The goal of this project was to find underpaid players who are performing well; by using clustering, I was able to extract a list of 10 players that are performing almost as well as the highest paid NBA athletes, while receiving minimal compensation. I compiled the clusters based on a set of standardized variables which gauge the performance of each player.
The variables included:
Points Scored
Field Goal Percentage
Assists
Each of these variables was standardized by using this formula: \[(x-min(x))/(max(x)-min(x))\]
From the clustering, various graphs were plotted vs the players salary, and the players in the “higher performing” cluster who are paid the lowest were extracted. Based on the data, Trae Young is the highest performing player who receives the lowest compensation. The top 10 players include:
1. Trae Young (PG)
2. Donovan Mitchell (SG)
3. Pascal Siakam (PF)
Ben Simmons (PG)
Brandon Ingram (SF)
Jayson Tatum (PF)
Derrick Rose (PG)
Jamal Murray (PG)
Domantis Sabonis (PF)
Devonte’ Graham (PG)
Below are the graphs and clustering performance for reference.
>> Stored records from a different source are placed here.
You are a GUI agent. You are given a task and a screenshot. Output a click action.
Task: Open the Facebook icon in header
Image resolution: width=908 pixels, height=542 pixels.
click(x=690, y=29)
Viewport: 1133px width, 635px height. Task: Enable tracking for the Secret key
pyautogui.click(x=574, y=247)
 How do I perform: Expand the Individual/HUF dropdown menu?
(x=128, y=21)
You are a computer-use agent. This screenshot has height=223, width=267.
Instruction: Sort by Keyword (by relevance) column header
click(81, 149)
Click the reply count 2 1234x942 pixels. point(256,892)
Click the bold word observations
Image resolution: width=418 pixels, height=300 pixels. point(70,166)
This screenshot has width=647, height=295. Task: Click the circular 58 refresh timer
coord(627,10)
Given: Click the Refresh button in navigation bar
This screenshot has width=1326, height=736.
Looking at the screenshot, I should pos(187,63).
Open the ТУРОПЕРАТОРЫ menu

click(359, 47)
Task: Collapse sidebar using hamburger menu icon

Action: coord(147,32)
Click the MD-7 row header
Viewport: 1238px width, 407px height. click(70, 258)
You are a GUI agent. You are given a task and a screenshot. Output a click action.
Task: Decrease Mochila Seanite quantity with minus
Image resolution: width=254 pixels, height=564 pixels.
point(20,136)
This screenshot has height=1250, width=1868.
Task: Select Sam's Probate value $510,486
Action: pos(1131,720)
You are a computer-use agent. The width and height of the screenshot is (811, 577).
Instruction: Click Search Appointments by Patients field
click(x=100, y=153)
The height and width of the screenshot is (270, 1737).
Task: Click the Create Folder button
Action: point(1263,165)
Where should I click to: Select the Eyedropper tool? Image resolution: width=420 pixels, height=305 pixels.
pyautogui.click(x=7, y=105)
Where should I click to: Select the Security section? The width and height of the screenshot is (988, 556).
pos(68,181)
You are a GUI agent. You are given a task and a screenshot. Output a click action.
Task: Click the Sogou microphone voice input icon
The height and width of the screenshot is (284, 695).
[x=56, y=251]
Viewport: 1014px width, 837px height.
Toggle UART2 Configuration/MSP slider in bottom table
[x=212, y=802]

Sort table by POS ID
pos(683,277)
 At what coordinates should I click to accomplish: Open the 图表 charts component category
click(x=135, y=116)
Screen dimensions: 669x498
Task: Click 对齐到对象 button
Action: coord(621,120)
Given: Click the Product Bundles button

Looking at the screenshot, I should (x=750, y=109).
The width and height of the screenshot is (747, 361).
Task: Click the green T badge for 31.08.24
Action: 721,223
By writing a function to perform cluster performance analyses on a range of 1-10 clusters, a plot is produced to visualize the diminishing marginal performance increase as the number of clusters increases. Based on the plot, 2 clusters is optimal.
Nbclust is a cluster performance function that surveys multiple cluster methods and compiles the number of “votes” each method recommends for the number of clusters. 2 clusters recieved the most votes, and is therefore the optimal value.
## *** : The Hubert index is a graphical method of determining the number of clusters.
## In the plot of Hubert index, we seek a significant knee that corresponds to a
## significant increase of the value of the measure i.e the significant peak in Hubert
## index second differences plot.
##
## *** : The D index is a graphical method of determining the number of clusters.
## In the plot of D index, we seek a significant knee (the significant peak in Dindex
## second differences plot) that corresponds to a significant increase of the value of
## the measure.
##
## *******************************************************************
## * Among all indices:
## * 10 proposed 2 as the best number of clusters
## * 5 proposed 3 as the best number of clusters
## * 1 proposed 4 as the best number of clusters
## * 1 proposed 5 as the best number of clusters
## * 2 proposed 6 as the best number of clusters
## * 3 proposed 11 as the best number of clusters
## * 2 proposed 14 as the best number of clusters
##
## ***** Conclusion *****
##
## * According to the majority rule, the best number of clusters is 2
##
##
## *******************************************************************